We just finished Terror in the Skies, using the Earthdawn Classic rules as published by Red Brick Games. We even got to use their new-and-improved Grimoire casting rules in the last session.
It was a fun train-ride. The GMing advice is less bad than in Mists of Betrayal, but it’s still firmly set in an early-90s model: the GM has a story to have happen, and the players are expected to fight it—or at best to not cooperate in shaping it. Use of the combat minigame should be frequent and need not be tied overmuch to the plot. Combats should be to the death—there’s no reason to provide alternate outcomes.
It did have some great dramatic elements. I was suspicious of the ship-combat system, but it ran great: light and fast, and leading to wonderful dramatic escapades. It did take a little work to make sure it didn’t become a standoff-and-shell fight. I’d just been reading about the Scene Framing rules from Burning Empires, and some of last night really made their need clear. We spent a lot of time screwing around. I was too willing to let things wander into what the players said they did next, and the players didn’t feel like they had the authority to push on to the next interesting bit. They may not have had the setting-knowledge to do so effectively. When I did cut sharply from one scene to another, the players accepted and embraced it. It appeared to dramatically improve the gaming. I must study this and improve at it.
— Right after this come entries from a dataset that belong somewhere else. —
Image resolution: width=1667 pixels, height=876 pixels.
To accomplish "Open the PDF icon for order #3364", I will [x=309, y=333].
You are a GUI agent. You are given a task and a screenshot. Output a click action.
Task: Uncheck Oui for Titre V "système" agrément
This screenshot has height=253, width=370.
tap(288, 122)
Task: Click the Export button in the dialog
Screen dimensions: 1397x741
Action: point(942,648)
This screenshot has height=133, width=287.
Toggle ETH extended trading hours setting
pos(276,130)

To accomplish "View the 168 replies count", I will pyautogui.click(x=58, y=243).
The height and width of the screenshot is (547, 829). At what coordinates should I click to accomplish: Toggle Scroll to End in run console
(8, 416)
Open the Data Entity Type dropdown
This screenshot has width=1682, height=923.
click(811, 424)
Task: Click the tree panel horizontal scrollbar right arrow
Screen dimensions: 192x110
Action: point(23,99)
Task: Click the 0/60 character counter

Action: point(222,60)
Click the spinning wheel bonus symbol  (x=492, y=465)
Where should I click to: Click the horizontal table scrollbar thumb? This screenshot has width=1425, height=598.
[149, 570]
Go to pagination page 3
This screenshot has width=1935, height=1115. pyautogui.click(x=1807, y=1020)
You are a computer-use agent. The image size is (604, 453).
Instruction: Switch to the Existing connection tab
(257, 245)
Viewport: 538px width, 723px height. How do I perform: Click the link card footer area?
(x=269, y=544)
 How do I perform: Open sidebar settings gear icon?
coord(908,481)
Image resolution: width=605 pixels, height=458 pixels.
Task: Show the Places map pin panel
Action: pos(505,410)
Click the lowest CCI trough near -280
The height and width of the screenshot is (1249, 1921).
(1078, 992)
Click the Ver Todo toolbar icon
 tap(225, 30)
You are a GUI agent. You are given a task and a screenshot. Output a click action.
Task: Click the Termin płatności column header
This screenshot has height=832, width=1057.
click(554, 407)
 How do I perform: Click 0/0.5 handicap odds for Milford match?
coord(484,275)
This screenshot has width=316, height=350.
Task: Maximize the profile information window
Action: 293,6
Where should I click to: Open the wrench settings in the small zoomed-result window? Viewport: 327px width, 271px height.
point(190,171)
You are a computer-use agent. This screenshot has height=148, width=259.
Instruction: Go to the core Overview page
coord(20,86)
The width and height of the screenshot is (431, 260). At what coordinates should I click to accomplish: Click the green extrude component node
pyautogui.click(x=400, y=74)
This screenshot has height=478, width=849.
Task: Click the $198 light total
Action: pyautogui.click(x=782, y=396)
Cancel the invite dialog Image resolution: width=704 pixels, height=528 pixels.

Also, I think I now understand more of how treasure (…and take their stuff) is supposed to work.
We tried using a mechanic for advancement based on The Shadow of Yesterday’s “Keys” mechanic. It didn’t work so well. Partly, I didn’t give it enough power. Partly, it works in PC-driven games, but has problems with railroads. That issue can only be fixed by running a free game, instead of using pre-generated adventures. But I think keys could be a nice flavor addition to a pre-generated module game if they’re given enough power, and if the base advancement rate still works.
Earthdawn already has a back-off mechanism for advancement: you need O(fib(N)) points to advance a single skill to its next rank, and O(N) skills must be advanced to go up a level… each to rank O(N). So when I added Legend Threads that needed similar advancement and only gave out O(fib(N)), it was too slow. You have to advance something that’s O(N^2 fib N) with something that only pays off O(fib N)—not going to work.
A revision: Keys ought to be binary. Either you have one or you don’t. They cost 100C to purchase, where C is your character’s Circle. They pay off 20C, 60C, or 100C when the tSoY equivalent would pay off 1, 3, or 5. If you buy one off, it pays 200C.
I do think it’s worth trying a system more inspired by Burning Wheel’s Beliefs, Instincts, and Traits—possibly tied to a generalized Karma-boost system. More on that later.